Teens experience intense physical and emotional changes, have a growing need for independence, and are strongly influenced by their social network. Teens often feel misunderstood and are sometimes hesitant to approach adults for assistance.
They may be experiencing problems such as bullying, discrimination, or issues related to sexuality, dating violence, or relationship breakups. Caregivers can feel overwhelmed as they try to help adolescents meet these challenges.
Suicide Awareness & Prevention Month is a good time to take stock of your teen’s emotional health and address any red flags.

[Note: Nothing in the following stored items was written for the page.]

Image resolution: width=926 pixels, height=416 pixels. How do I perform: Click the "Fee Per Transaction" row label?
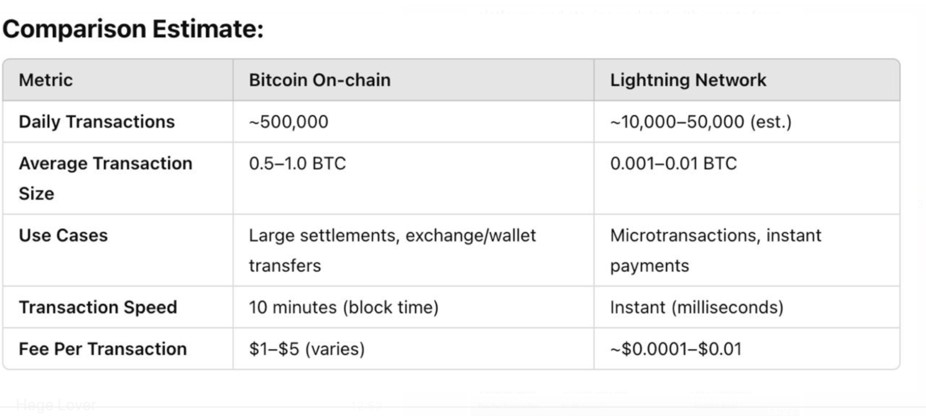(103, 349)

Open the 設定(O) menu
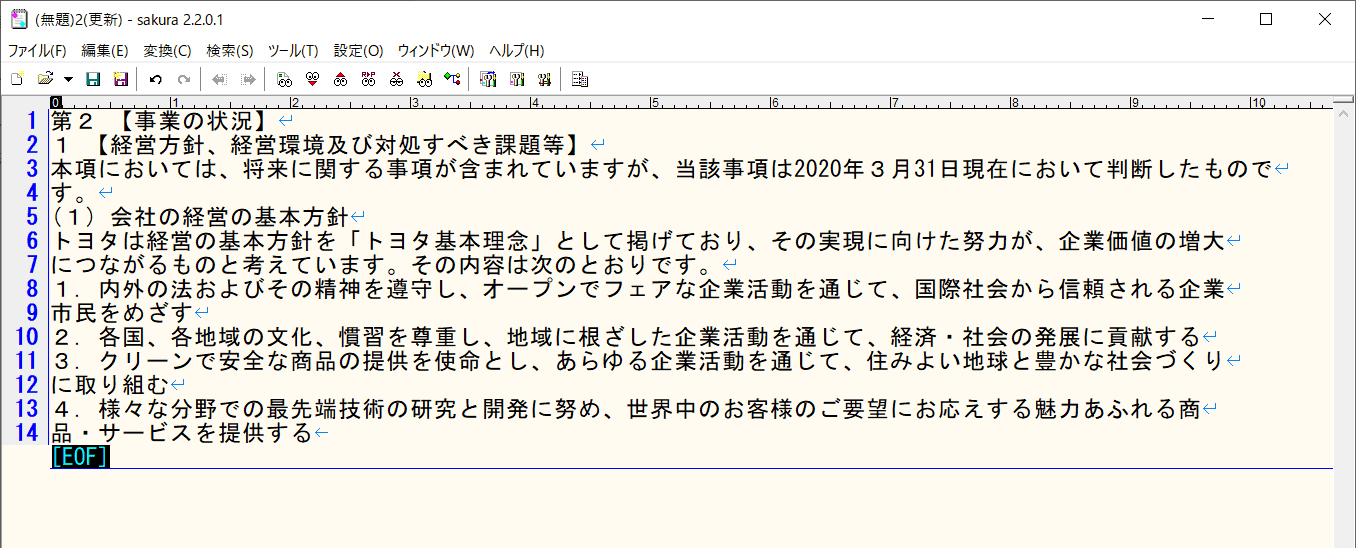pyautogui.click(x=358, y=51)
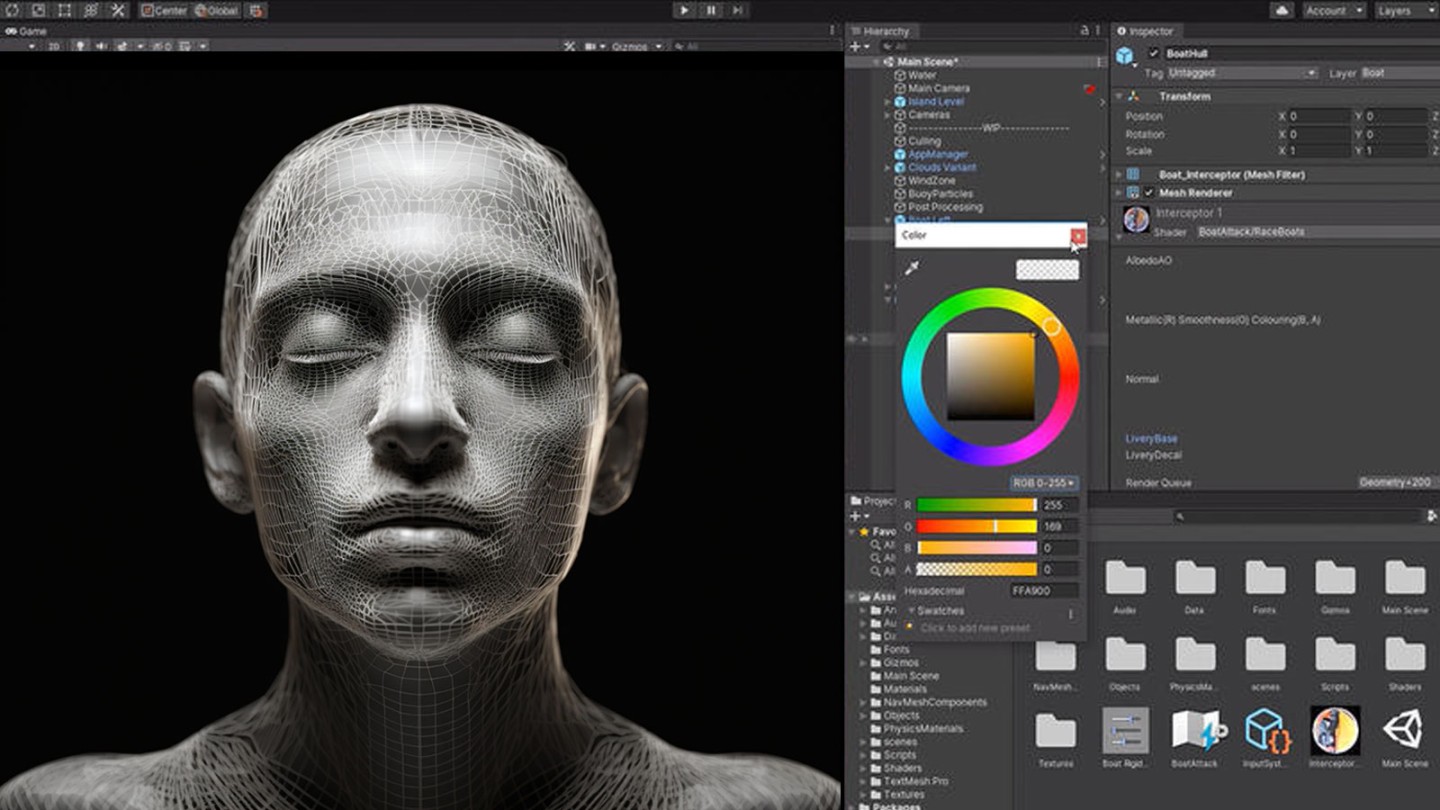Switch to the Inspector tab

[1145, 31]
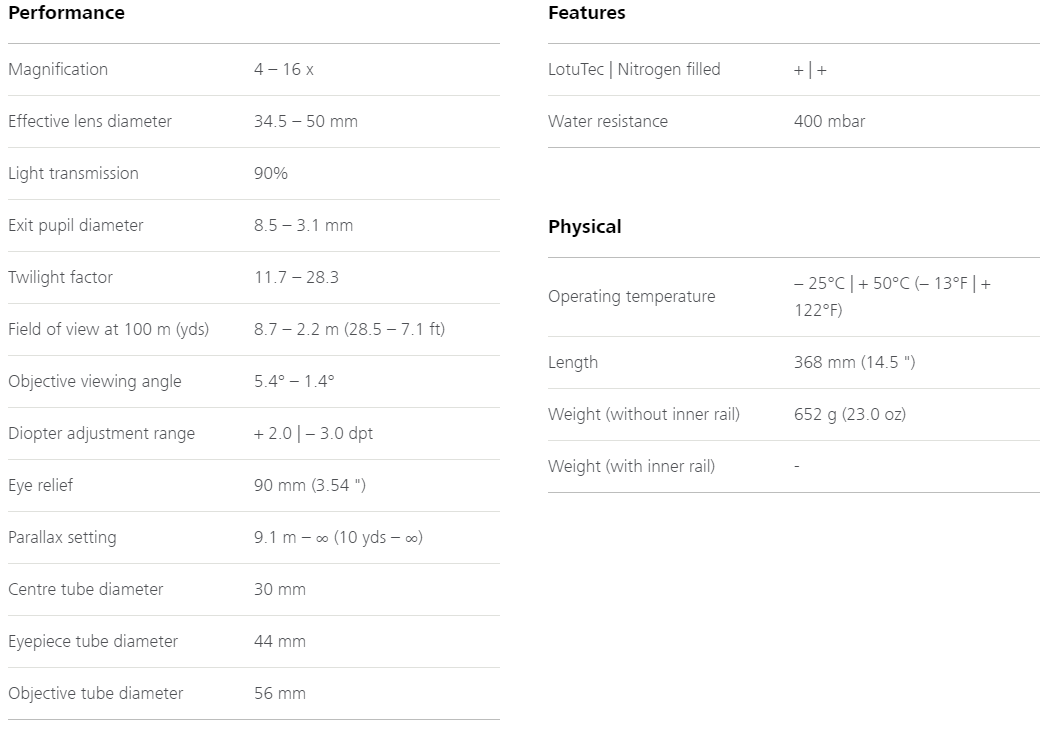This screenshot has height=734, width=1054.
Task: Select the Field of view at 100 m label
Action: click(x=109, y=329)
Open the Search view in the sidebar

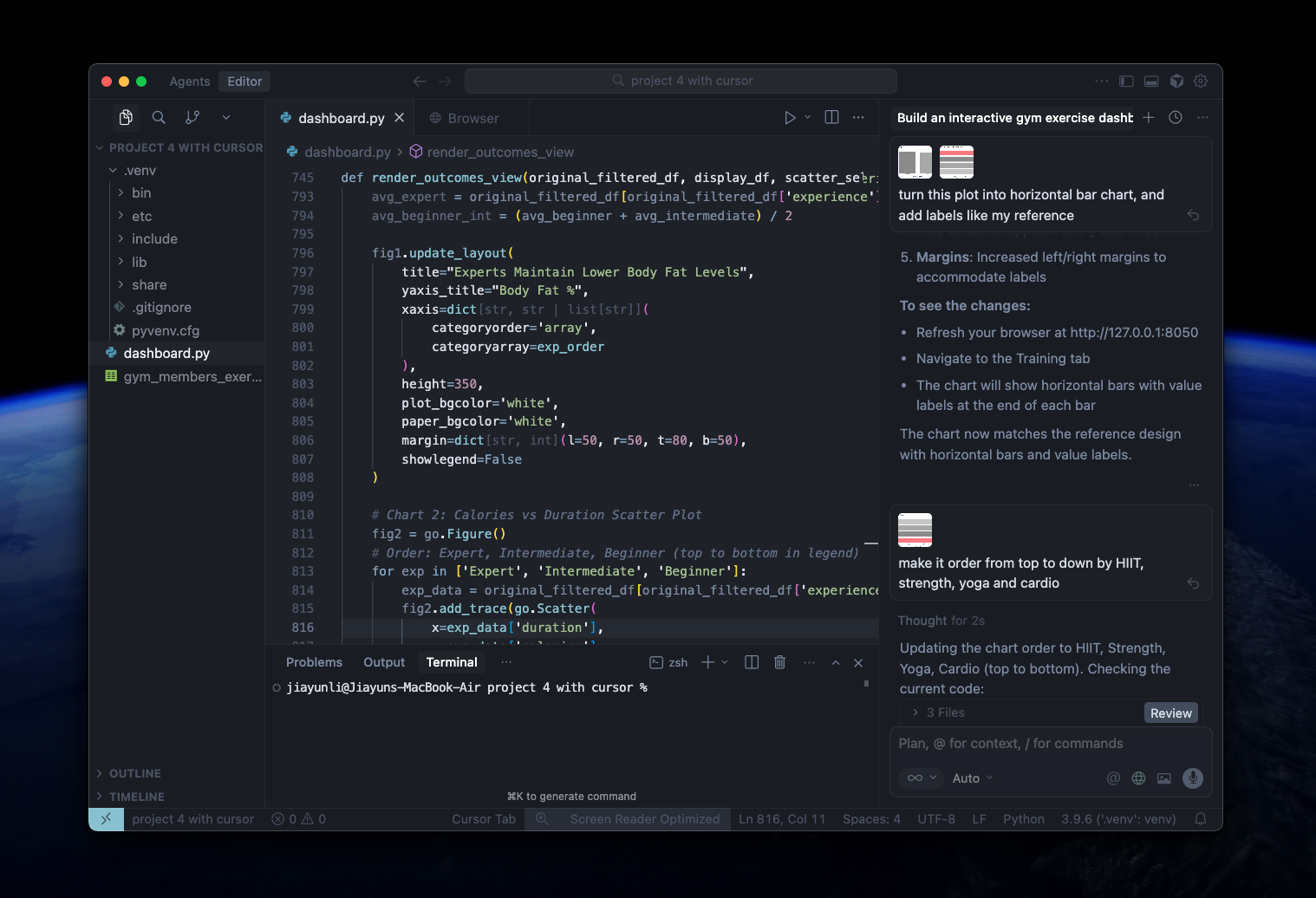159,117
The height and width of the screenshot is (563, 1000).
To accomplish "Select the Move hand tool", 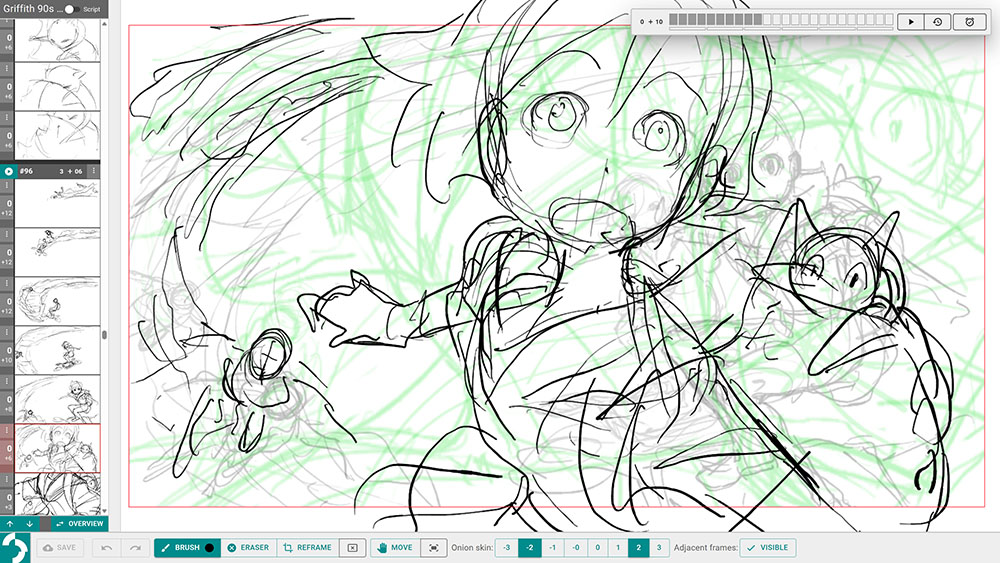I will coord(393,548).
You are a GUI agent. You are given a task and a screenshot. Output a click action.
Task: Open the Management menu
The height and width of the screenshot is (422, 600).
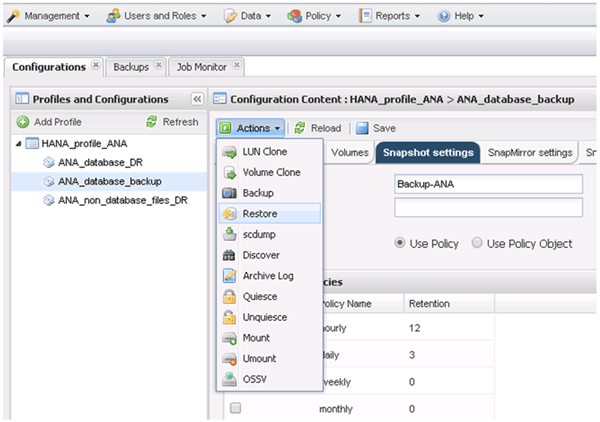(x=49, y=16)

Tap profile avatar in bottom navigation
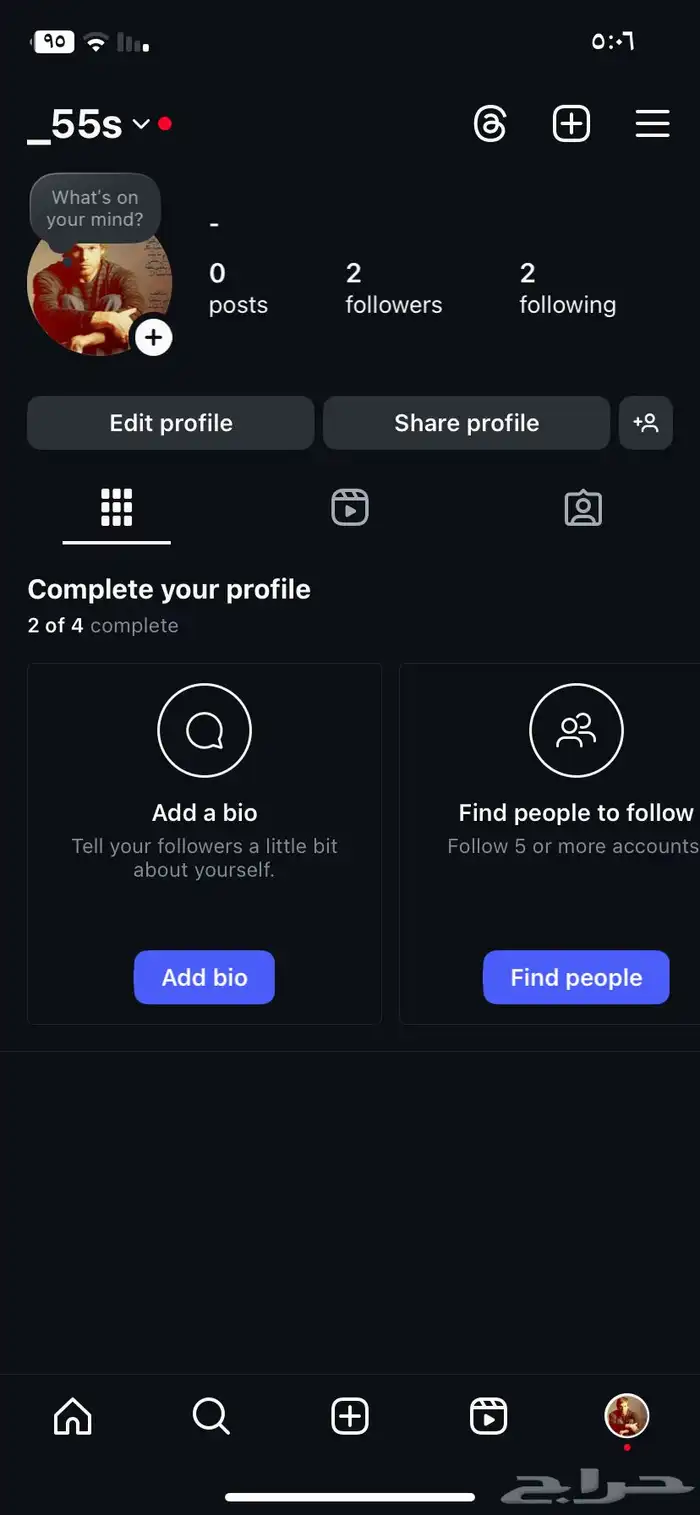pos(627,1416)
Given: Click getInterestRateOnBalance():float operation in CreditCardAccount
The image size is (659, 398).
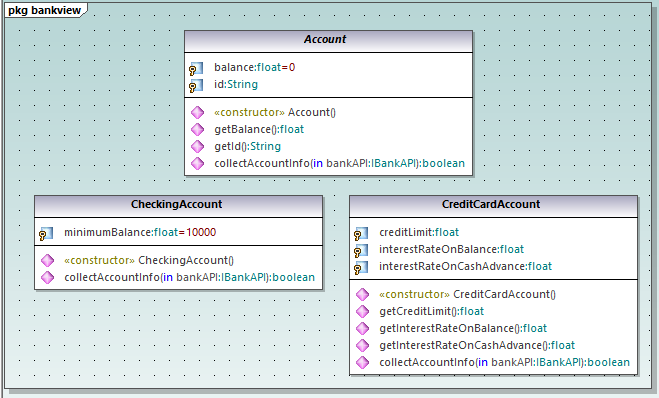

It can help to consider the difference between age-appropriate behaviors and behaviors that could warn of a treatable problem such as depression. It’s not unusual for teens to feel unhappy at times, to test limits, or to want their space. Symptoms that are more concerning (especially in combination) include intense or prolonged anger or sadness, aggression, anxiety, reckless or bizarre behavior, substance use, sleep issues, weight changes, withdrawal, dropping grades or extracurricular interests, and any statements or actions that indicate suicidal or homicidal thinking.
Begin a gentle and respectful conversation with your child about any concerns you have regarding your teen’s emotional health. Also, talk with your teen’s doctor. He or she can provide an initial medical assessment and, if necessary, refer you to a mental health professional.
Spend time with your teen, remembering that while a teen will push you away, they need you as a reliable source of guidance and support. Encourage your child to talk with you when they’re struggling, confused, or stressed. Positive reinforcement will help your teen feel good about himself or herself, so be sure to offer praise when your teen does share their feelings or problems with you.